Important Info: HCA 401(k) Plan Change


HCA is proud to offer one of the leading 401(k) plans in the healthcare industry. With your first paycheck in 2018, you’ll see a change that reflects our commitment to continue providing a generous match while rewarding loyalty and encouraging longevity with the company.


What’s Changing?

  • Your facility’s matching contribution to the HCA 401(k) Plan will be made annually instead of every pay period.
  • To receive the annual match, you must be: employed by an HCA affiliate on Dec. 31 and have completed at least 1,000 hours of service during that calendar year.
  • Your full facility-matching contribution will be deposited to your account in the first quarter of the next year.
  • If you leave employment at an HCA affiliate before Dec. 31 or you have not completed 1,000 hours of service during that calendar year, you will not receive the matching contribution.


*If your employment ends as a result of death, disability or retirement (as defined in the Summary Plan Description), you will receive the full match regardless of your separation date or hours worked. whyWhy Are We Making this Change?

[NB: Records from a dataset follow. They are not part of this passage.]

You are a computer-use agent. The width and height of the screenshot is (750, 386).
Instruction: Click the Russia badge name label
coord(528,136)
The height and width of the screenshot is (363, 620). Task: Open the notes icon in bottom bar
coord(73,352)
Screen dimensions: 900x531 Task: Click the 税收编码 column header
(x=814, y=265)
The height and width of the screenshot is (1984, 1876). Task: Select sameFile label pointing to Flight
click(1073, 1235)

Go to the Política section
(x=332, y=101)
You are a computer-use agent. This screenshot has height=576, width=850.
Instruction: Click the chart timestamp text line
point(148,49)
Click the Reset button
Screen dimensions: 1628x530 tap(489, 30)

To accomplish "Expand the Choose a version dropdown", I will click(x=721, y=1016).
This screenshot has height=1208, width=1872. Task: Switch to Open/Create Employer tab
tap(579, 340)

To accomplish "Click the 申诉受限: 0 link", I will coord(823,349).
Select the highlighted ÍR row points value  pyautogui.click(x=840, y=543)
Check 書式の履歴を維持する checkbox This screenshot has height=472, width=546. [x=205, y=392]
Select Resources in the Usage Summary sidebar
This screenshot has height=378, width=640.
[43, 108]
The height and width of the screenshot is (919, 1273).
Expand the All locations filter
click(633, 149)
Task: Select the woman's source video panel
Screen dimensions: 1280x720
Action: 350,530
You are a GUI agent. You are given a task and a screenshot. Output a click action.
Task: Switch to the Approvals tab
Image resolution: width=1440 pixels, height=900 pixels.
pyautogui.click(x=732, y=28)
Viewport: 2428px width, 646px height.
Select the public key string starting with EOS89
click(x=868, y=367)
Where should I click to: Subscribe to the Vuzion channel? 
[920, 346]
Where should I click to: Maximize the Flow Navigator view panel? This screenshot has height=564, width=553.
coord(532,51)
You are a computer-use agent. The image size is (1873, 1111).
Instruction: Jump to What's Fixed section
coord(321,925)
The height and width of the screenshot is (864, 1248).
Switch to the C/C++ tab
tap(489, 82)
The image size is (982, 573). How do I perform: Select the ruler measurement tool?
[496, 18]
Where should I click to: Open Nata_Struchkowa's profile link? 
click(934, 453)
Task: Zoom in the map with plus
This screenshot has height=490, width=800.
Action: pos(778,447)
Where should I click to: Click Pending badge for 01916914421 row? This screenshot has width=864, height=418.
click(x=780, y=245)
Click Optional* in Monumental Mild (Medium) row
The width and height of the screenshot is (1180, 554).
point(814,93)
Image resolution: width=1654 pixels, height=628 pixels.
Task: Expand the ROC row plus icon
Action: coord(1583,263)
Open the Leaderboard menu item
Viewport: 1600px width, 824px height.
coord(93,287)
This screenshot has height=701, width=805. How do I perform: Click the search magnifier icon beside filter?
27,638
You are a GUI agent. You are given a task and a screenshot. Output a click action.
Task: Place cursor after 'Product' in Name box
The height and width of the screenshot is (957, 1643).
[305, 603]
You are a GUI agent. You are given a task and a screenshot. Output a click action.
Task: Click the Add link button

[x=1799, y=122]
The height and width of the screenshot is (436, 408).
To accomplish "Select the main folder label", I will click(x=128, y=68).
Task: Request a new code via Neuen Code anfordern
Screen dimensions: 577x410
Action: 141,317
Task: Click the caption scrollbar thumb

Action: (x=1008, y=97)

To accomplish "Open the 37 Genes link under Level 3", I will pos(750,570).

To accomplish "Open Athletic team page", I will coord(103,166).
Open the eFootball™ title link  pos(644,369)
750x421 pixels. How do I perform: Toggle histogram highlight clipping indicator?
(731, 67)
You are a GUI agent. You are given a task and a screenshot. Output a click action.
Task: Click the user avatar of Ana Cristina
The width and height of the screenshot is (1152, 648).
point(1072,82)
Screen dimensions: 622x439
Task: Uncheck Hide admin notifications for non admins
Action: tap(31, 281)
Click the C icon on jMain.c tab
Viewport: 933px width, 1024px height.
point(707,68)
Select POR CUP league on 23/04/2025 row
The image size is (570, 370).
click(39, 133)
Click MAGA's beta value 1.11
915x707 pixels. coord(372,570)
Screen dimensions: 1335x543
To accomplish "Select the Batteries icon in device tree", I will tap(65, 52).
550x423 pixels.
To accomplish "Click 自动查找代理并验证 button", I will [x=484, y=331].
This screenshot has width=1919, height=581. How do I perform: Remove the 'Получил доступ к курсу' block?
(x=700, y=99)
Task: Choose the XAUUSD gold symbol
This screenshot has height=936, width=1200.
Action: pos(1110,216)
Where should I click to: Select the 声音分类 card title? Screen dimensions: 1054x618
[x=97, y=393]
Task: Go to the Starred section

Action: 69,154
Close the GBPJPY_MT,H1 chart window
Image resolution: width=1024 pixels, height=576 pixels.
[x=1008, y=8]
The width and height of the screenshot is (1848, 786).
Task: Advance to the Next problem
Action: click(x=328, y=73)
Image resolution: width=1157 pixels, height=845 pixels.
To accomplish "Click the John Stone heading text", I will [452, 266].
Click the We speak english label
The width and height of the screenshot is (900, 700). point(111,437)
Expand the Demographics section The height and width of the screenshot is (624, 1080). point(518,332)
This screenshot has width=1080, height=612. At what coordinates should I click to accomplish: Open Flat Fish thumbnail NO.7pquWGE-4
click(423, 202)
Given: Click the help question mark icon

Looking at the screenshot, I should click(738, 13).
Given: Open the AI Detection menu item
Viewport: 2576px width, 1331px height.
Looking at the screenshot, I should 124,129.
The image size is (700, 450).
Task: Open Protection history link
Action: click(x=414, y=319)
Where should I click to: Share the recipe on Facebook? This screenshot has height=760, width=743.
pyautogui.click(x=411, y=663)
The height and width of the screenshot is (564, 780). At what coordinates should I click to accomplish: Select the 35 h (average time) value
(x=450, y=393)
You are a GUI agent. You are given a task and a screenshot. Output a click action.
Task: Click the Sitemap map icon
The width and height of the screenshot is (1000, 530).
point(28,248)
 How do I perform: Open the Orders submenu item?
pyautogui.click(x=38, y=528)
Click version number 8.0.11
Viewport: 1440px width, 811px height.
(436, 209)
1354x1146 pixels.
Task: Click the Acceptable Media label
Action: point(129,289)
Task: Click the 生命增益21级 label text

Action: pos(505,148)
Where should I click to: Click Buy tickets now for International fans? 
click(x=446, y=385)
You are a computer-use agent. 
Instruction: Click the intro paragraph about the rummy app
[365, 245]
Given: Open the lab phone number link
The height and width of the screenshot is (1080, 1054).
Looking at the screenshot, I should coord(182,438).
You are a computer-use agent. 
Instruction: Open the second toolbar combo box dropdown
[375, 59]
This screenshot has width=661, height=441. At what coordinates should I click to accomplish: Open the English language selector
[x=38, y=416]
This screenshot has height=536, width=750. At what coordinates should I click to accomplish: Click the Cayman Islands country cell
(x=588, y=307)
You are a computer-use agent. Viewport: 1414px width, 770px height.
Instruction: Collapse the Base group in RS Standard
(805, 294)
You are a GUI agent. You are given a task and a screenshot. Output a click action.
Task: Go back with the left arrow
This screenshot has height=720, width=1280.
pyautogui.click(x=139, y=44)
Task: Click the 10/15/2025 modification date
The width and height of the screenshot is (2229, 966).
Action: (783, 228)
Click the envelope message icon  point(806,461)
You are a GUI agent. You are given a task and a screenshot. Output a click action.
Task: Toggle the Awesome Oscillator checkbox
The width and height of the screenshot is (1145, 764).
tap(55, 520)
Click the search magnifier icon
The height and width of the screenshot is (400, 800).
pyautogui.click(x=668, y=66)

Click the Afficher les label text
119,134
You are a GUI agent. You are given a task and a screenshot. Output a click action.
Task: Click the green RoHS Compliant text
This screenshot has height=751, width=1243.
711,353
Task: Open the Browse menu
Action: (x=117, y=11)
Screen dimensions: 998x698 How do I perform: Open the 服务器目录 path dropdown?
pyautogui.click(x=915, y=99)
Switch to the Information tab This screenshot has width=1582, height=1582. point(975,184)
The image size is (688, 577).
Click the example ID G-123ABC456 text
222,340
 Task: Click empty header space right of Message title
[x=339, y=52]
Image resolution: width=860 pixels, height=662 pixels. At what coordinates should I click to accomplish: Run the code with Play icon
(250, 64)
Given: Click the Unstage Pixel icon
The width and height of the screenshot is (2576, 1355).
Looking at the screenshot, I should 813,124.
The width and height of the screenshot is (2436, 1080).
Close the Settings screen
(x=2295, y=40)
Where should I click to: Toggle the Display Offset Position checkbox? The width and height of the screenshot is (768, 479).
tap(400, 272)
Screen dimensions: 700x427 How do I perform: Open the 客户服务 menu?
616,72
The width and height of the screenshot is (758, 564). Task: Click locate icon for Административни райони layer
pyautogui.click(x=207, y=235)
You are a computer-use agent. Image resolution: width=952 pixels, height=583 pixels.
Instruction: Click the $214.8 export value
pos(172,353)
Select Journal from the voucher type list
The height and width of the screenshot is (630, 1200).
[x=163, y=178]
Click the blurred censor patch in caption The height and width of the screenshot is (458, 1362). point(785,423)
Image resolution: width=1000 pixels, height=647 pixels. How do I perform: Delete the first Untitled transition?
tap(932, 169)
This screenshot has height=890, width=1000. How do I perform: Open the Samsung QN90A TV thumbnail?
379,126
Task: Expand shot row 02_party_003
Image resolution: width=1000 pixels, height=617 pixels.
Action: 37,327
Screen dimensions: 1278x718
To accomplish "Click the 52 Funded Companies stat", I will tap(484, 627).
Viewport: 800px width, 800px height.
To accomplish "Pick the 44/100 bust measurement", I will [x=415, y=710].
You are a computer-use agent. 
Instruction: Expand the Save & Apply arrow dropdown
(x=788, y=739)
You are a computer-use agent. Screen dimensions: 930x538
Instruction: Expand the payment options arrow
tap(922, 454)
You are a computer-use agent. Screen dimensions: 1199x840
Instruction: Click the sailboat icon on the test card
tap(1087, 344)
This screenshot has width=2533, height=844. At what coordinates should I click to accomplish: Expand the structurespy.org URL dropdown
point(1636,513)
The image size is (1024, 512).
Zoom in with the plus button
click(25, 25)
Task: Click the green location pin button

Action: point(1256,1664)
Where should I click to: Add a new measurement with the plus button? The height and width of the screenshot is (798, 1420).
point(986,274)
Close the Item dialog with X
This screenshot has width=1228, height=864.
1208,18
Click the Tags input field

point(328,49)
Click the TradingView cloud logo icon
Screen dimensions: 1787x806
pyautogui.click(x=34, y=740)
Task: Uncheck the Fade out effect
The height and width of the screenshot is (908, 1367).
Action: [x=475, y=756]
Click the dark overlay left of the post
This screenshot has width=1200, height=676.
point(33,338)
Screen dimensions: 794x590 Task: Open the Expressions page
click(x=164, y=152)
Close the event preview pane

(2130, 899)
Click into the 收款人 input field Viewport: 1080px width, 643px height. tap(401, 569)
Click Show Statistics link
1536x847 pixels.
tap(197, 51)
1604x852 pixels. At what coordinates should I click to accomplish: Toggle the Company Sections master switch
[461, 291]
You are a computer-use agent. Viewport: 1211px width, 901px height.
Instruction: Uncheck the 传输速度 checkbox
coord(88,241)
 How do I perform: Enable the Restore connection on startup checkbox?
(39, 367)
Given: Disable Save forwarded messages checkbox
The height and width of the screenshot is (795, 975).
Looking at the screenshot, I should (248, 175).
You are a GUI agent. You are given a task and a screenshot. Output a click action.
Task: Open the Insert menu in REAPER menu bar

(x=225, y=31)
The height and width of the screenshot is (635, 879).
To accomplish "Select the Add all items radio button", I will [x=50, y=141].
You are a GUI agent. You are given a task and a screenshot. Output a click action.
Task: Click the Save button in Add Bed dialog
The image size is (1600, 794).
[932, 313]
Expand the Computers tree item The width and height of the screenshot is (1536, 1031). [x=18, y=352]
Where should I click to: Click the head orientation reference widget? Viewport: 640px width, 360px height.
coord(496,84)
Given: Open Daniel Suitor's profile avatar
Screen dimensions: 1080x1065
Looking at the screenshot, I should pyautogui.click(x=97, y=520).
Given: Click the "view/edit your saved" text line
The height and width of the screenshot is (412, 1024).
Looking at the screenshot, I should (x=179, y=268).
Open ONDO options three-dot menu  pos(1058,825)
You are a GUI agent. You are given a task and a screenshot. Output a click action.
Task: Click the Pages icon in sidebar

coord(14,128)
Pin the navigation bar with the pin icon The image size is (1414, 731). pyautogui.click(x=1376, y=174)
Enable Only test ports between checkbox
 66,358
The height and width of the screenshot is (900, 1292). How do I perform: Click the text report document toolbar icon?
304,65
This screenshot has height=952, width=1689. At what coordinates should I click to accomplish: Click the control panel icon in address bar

  • We’re committed to supporting and rewarding employees who continue to work for an HCA affiliate. Even with the change to the annual match, we estimate matching contributions will continue to total approximately half a billion dollars for 2018.
  • This change helps us continue to provide a generous match while also rewarding loyalty and encouraging longevity with the company.



What’s Staying the Same?

There are no other changes to the HCA 401(k) Plan! You can still set aside the same amount of savings you’re setting aside today. The match formula and investment funds will not change. The HCA 401(k) Plan continues to be one of the most generous in the healthcare industry.


Four Things to Know Now:

  1. You should continue to set aside savings at a level that ensures you receive the highest possible match.
  2. If you become eligible for a new matching level during the year, you will automatically receive the new match percentage for the entire year if you increase your contribution percentage.
  3. Because the match will be made annually instead of per pay period, you no longer need to spread your deferrals throughout the year to ensure you receive the full match.
  1. The change may affect your investment earnings. One result of matching your 401(k) contribution in one annual amount instead of on a per-pay-period basis is that your match will not be subject to investment earnings (or losses) for that entire year.